In the records below, which lines include "agent"? Copy them.

#####

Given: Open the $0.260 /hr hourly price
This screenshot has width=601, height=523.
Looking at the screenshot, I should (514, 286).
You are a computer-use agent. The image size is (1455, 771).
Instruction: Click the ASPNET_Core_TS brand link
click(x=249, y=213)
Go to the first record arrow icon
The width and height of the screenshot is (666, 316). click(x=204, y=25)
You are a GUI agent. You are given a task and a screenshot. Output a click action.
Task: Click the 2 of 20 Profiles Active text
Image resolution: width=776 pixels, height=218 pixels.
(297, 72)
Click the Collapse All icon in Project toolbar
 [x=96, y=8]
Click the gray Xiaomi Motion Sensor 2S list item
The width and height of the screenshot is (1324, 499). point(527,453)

#####

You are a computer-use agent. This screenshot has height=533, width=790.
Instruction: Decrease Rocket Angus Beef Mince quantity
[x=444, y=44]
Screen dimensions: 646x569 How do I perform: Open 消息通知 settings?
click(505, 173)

#####

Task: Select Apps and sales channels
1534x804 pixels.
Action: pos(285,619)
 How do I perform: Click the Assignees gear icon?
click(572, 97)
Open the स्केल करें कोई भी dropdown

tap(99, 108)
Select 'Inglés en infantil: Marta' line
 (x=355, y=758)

#####

### OUTPUT BELOW
You are a computer-use agent. The image size is (1455, 771).
You are a GUI agent. You are given a task and a screenshot. Output a click action.
You are a computer-use agent. This screenshot has height=533, width=790.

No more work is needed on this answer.